Hermione, pictured above was destined to be someone’s meal, but thanks to Rachael Badger at Greener Pastures Sanctuary, she will spend the rest of her life in safety. As with humans, cows also have personalities and Hermione is no exception. Hermione is a ‘break-free’ extraordinaire and regularly escapes her paddock daily to get to the hay rolls.
There are roughly 29 million cows in Australia, and most of these are raised to be killed for food. The rest live in a continual cycle of reimpregnation and milking until finally, they too are killed each year. Approximately 1 million gentle souls are exported across the world to face brutally cruel deaths.
Upon slaughter, these animals are crammed together on trucks, often terrified and disorientated, as they are transported to the abattoir. They are deprived of food and water, and most are forced to stand for the duration of the trip (which can be up to 24 hours) due to overcrowding. At the slaughterhouse, these sentient beings walk up a raceway where they enter the stunning box. Within seconds of entering this box, an operator stuns the animal by forcefully striking them on the forehead using a bolt to induce unconsciousness. After they are stunned, their throats are slit and they are hung up-side-down for their blood to drain from their body.
The process for producing veal is one of the saddest of all factory farming procedures. Whilst the female calves born to the dairy industry are raised to replace their mothers as milking cows, the male calves are destined for veal production. ‘Veal calves’ are raised in a crowded barn or a ‘veal crate’ – a tiny wooden box which is so small that the animal cannot turn around, lie down, or stretch. This is designed to limit the young animal’s movement so the meat becomes more ‘tender’ in order to produce ‘gourmet’ style veal. These young calves are deprived of their mother’s milk and are extremely weak and fragile. Veal crates have been illegal in the UK and Europe since 2007, but are still used in Australia.
Once at the abattoir, young bobby calves are penned (usually overnight) to await slaughter first thing in the morning. All this time they will not have access to liquid feed, will not be provided with bedding and will be terrified without their mothers in sight.
Fish are often the forgotten victims in food. Fish have a nervous system very similar to ours and other mammals, and therefore feel pain. As Dr Tom Hopkins (Professor of Marine Science at the University of Alabama) states: “Getting caught by a hook is like dentistry without novocaine, drilling into exposed areas”. As these animals are dragged to the surface in huge nets, many are crushed to death under the weight of the other victims.
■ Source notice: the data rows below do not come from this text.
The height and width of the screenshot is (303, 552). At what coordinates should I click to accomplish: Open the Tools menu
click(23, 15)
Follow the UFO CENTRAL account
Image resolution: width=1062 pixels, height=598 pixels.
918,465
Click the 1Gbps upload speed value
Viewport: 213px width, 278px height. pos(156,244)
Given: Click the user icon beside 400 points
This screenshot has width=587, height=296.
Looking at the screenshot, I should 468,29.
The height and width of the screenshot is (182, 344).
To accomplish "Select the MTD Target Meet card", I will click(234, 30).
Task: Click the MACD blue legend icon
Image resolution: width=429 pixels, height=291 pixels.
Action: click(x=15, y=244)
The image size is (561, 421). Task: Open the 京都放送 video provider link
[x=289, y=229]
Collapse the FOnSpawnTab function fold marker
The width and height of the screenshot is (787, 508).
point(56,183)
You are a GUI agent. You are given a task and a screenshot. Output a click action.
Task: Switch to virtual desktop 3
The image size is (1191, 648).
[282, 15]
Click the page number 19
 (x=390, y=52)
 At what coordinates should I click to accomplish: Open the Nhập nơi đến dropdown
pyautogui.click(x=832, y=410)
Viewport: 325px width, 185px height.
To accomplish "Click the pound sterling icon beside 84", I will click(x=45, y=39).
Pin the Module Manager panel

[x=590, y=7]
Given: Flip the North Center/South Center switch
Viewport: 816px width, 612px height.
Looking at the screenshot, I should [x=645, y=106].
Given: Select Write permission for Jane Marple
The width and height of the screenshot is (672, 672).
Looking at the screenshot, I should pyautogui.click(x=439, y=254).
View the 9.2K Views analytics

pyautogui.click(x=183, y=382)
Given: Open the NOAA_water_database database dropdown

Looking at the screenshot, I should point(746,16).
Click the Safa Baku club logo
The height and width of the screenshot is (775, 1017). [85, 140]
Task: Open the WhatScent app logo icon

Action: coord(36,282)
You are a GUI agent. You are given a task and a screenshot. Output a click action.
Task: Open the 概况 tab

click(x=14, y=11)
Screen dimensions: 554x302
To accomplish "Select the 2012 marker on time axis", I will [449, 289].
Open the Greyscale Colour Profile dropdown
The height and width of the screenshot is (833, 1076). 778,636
The majority of fish die from decompression due to the rapid change in pressure, which causes fish’s eyes and organs to literally explode.
Trawling is one of the most common forms of commercial fishing, and also one of the most destructive on the environment and marine eco-system. Here large nets are dragged through the ocean catching everything in their way, including dolphins, sharks and many other animals. It’s estimated that 60000-97000 tonnes of non-target animals are caught in Australian waters every year as ‘waste’. Fish farming is equally destructive where densely populated conditions cause stress, pain, pollution and a breeding ground for disease.